▶ _What you should do_
In the records below, swap "Find" for "Search" in the lines from the one with "Screen dimensions: 1123x632" to the one with "I will point(651,65).". Return only those lines, with nothing else changed.

:::::

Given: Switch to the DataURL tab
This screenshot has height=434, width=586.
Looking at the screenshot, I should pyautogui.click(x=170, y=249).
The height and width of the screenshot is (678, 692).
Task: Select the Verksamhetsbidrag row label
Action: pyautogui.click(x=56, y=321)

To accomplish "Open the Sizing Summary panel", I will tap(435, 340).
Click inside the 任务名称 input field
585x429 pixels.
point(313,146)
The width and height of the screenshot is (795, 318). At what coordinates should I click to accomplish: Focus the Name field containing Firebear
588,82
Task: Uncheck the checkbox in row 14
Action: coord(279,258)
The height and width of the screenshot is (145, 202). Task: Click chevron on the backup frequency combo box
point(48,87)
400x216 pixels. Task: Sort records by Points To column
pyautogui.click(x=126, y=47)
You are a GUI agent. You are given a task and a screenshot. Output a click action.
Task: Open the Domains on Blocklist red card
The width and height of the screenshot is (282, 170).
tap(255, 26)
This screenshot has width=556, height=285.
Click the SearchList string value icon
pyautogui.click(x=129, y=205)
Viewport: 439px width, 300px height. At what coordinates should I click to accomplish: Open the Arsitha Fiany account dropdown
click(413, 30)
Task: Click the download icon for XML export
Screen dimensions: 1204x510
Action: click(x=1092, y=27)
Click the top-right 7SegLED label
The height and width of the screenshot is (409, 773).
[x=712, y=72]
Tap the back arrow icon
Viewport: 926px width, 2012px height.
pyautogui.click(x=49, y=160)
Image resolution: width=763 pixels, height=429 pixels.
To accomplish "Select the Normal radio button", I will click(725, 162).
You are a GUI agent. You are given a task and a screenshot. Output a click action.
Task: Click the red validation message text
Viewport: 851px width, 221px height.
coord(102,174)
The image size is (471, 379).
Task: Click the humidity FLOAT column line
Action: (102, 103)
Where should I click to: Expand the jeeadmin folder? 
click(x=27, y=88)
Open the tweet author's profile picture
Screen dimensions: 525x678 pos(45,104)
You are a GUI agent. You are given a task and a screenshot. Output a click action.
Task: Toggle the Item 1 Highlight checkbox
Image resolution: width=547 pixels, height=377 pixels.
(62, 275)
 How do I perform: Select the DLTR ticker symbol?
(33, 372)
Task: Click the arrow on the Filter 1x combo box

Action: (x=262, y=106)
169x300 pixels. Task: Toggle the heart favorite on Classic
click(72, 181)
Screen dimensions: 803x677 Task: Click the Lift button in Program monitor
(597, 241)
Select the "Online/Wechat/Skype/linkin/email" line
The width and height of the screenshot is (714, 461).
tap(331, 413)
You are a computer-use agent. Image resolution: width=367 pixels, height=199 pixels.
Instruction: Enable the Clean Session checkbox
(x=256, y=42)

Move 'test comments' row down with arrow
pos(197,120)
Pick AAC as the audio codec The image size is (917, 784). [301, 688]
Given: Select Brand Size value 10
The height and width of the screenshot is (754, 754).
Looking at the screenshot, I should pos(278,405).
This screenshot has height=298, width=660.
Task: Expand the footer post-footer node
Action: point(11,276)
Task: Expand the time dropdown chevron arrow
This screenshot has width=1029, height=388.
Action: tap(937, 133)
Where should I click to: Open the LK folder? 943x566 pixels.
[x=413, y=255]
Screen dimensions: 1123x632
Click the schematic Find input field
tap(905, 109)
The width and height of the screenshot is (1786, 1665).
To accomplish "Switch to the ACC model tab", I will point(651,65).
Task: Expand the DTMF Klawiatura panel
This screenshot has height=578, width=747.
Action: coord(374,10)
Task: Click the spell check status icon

:::::

▶ _Exercise solution_
Screen dimensions: 1123x632
Click the schematic Search input field
tap(905, 109)
The width and height of the screenshot is (1786, 1665).
To accomplish "Switch to the ACC model tab", I will point(651,65).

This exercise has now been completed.